[Word and item position data]

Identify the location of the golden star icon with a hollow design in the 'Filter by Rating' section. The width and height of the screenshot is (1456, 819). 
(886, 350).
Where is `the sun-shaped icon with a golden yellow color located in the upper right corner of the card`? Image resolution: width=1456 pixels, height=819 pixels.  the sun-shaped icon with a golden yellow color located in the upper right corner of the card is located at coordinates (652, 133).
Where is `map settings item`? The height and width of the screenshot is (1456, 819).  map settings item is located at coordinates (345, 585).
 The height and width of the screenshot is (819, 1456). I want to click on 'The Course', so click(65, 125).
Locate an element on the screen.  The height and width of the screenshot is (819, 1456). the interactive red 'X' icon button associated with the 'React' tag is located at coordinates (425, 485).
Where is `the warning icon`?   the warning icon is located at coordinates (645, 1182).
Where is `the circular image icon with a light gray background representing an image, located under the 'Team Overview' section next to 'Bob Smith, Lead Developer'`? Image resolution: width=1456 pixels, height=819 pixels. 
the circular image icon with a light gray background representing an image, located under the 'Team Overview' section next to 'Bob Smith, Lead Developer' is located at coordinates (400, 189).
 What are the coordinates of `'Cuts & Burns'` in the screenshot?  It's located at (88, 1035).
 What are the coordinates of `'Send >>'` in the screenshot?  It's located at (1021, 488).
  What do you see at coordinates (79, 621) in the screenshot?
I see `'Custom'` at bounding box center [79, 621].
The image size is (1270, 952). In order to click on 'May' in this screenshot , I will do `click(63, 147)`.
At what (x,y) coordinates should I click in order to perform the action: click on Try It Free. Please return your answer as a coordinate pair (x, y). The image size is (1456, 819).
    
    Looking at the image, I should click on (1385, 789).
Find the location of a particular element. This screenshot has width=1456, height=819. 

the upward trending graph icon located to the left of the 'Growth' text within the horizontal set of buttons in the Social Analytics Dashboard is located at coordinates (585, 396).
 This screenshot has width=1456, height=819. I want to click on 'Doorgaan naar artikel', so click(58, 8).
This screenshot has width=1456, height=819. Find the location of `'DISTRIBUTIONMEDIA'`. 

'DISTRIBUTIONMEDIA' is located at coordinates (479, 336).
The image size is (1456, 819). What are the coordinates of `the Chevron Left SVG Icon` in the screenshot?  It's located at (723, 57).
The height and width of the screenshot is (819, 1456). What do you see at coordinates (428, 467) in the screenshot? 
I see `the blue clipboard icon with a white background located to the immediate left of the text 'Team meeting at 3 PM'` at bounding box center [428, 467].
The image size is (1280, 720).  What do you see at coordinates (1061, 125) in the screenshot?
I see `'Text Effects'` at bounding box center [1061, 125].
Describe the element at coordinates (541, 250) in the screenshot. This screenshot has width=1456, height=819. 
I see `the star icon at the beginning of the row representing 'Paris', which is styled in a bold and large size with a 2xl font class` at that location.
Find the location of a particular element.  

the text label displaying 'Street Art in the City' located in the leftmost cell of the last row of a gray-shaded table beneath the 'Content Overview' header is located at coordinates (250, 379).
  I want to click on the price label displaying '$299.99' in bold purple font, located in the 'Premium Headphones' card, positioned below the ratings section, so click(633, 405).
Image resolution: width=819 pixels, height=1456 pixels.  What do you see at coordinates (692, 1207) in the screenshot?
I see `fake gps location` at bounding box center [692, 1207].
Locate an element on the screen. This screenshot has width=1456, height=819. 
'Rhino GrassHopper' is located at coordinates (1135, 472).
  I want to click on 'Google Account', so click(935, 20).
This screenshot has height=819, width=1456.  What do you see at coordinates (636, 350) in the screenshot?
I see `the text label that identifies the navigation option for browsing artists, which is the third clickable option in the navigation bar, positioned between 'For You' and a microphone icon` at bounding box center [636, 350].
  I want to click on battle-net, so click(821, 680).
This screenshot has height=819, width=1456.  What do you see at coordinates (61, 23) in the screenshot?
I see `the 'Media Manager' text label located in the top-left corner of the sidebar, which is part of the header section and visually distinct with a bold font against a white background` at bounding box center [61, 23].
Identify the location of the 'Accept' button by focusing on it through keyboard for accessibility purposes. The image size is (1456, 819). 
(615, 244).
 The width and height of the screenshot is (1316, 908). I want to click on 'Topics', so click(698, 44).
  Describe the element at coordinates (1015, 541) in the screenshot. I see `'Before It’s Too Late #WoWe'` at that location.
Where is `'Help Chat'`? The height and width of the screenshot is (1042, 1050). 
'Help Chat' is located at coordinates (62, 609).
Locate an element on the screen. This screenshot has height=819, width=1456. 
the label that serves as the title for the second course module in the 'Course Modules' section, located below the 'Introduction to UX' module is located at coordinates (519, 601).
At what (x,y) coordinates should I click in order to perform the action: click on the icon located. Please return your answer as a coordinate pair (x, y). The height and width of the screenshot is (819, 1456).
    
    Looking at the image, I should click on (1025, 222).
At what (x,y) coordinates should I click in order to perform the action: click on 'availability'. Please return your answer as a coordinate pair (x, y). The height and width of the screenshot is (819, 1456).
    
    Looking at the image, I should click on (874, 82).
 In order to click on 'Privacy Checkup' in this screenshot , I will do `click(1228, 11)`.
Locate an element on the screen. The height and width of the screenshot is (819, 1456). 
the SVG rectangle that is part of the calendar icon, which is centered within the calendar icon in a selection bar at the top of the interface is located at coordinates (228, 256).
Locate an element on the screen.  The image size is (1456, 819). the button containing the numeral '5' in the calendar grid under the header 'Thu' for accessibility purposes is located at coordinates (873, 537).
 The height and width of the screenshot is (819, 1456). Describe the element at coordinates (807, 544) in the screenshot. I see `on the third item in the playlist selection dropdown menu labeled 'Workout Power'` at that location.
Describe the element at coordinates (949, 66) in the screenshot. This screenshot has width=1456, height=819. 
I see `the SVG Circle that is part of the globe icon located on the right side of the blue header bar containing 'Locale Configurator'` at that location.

## PROBLEM DESCRIPTION
Reproduce every line of the items above without any changes.

## SOLUTION BELOW
Identify the location of the golden star icon with a hollow design in the 'Filter by Rating' section. The width and height of the screenshot is (1456, 819). 
(886, 350).
Where is `the sun-shaped icon with a golden yellow color located in the upper right corner of the card`? Image resolution: width=1456 pixels, height=819 pixels.  the sun-shaped icon with a golden yellow color located in the upper right corner of the card is located at coordinates (652, 133).
Where is `map settings item`? The height and width of the screenshot is (1456, 819).  map settings item is located at coordinates (345, 585).
 The height and width of the screenshot is (819, 1456). I want to click on 'The Course', so click(65, 125).
Locate an element on the screen.  The height and width of the screenshot is (819, 1456). the interactive red 'X' icon button associated with the 'React' tag is located at coordinates (425, 485).
Where is `the warning icon`?   the warning icon is located at coordinates (645, 1182).
Where is `the circular image icon with a light gray background representing an image, located under the 'Team Overview' section next to 'Bob Smith, Lead Developer'`? Image resolution: width=1456 pixels, height=819 pixels. 
the circular image icon with a light gray background representing an image, located under the 'Team Overview' section next to 'Bob Smith, Lead Developer' is located at coordinates (400, 189).
 What are the coordinates of `'Cuts & Burns'` in the screenshot?  It's located at (88, 1035).
 What are the coordinates of `'Send >>'` in the screenshot?  It's located at (1021, 488).
  What do you see at coordinates (79, 621) in the screenshot?
I see `'Custom'` at bounding box center [79, 621].
The image size is (1270, 952). In order to click on 'May' in this screenshot , I will do `click(63, 147)`.
At what (x,y) coordinates should I click in order to perform the action: click on Try It Free. Please return your answer as a coordinate pair (x, y). The image size is (1456, 819).
    
    Looking at the image, I should click on (1385, 789).
Find the location of a particular element. This screenshot has width=1456, height=819. 

the upward trending graph icon located to the left of the 'Growth' text within the horizontal set of buttons in the Social Analytics Dashboard is located at coordinates (585, 396).
 This screenshot has width=1456, height=819. I want to click on 'Doorgaan naar artikel', so click(58, 8).
This screenshot has width=1456, height=819. Find the location of `'DISTRIBUTIONMEDIA'`. 

'DISTRIBUTIONMEDIA' is located at coordinates (479, 336).
The image size is (1456, 819). What are the coordinates of `the Chevron Left SVG Icon` in the screenshot?  It's located at (723, 57).
The height and width of the screenshot is (819, 1456). What do you see at coordinates (428, 467) in the screenshot? 
I see `the blue clipboard icon with a white background located to the immediate left of the text 'Team meeting at 3 PM'` at bounding box center [428, 467].
The image size is (1280, 720).  What do you see at coordinates (1061, 125) in the screenshot?
I see `'Text Effects'` at bounding box center [1061, 125].
Describe the element at coordinates (541, 250) in the screenshot. This screenshot has width=1456, height=819. 
I see `the star icon at the beginning of the row representing 'Paris', which is styled in a bold and large size with a 2xl font class` at that location.
Find the location of a particular element.  

the text label displaying 'Street Art in the City' located in the leftmost cell of the last row of a gray-shaded table beneath the 'Content Overview' header is located at coordinates (250, 379).
  I want to click on the price label displaying '$299.99' in bold purple font, located in the 'Premium Headphones' card, positioned below the ratings section, so click(633, 405).
Image resolution: width=819 pixels, height=1456 pixels.  What do you see at coordinates (692, 1207) in the screenshot?
I see `fake gps location` at bounding box center [692, 1207].
Locate an element on the screen. This screenshot has width=1456, height=819. 
'Rhino GrassHopper' is located at coordinates (1135, 472).
  I want to click on 'Google Account', so click(935, 20).
This screenshot has height=819, width=1456.  What do you see at coordinates (636, 350) in the screenshot?
I see `the text label that identifies the navigation option for browsing artists, which is the third clickable option in the navigation bar, positioned between 'For You' and a microphone icon` at bounding box center [636, 350].
  I want to click on battle-net, so click(821, 680).
This screenshot has height=819, width=1456.  What do you see at coordinates (61, 23) in the screenshot?
I see `the 'Media Manager' text label located in the top-left corner of the sidebar, which is part of the header section and visually distinct with a bold font against a white background` at bounding box center [61, 23].
Identify the location of the 'Accept' button by focusing on it through keyboard for accessibility purposes. The image size is (1456, 819). 
(615, 244).
 The width and height of the screenshot is (1316, 908). I want to click on 'Topics', so click(698, 44).
  Describe the element at coordinates (1015, 541) in the screenshot. I see `'Before It’s Too Late #WoWe'` at that location.
Where is `'Help Chat'`? The height and width of the screenshot is (1042, 1050). 
'Help Chat' is located at coordinates (62, 609).
Locate an element on the screen. This screenshot has height=819, width=1456. 
the label that serves as the title for the second course module in the 'Course Modules' section, located below the 'Introduction to UX' module is located at coordinates (519, 601).
At what (x,y) coordinates should I click in order to perform the action: click on the icon located. Please return your answer as a coordinate pair (x, y). The height and width of the screenshot is (819, 1456).
    
    Looking at the image, I should click on (1025, 222).
At what (x,y) coordinates should I click in order to perform the action: click on 'availability'. Please return your answer as a coordinate pair (x, y). The height and width of the screenshot is (819, 1456).
    
    Looking at the image, I should click on (874, 82).
 In order to click on 'Privacy Checkup' in this screenshot , I will do `click(1228, 11)`.
Locate an element on the screen. The height and width of the screenshot is (819, 1456). 
the SVG rectangle that is part of the calendar icon, which is centered within the calendar icon in a selection bar at the top of the interface is located at coordinates (228, 256).
Locate an element on the screen.  The image size is (1456, 819). the button containing the numeral '5' in the calendar grid under the header 'Thu' for accessibility purposes is located at coordinates (873, 537).
 The height and width of the screenshot is (819, 1456). Describe the element at coordinates (807, 544) in the screenshot. I see `on the third item in the playlist selection dropdown menu labeled 'Workout Power'` at that location.
Describe the element at coordinates (949, 66) in the screenshot. This screenshot has width=1456, height=819. 
I see `the SVG Circle that is part of the globe icon located on the right side of the blue header bar containing 'Locale Configurator'` at that location.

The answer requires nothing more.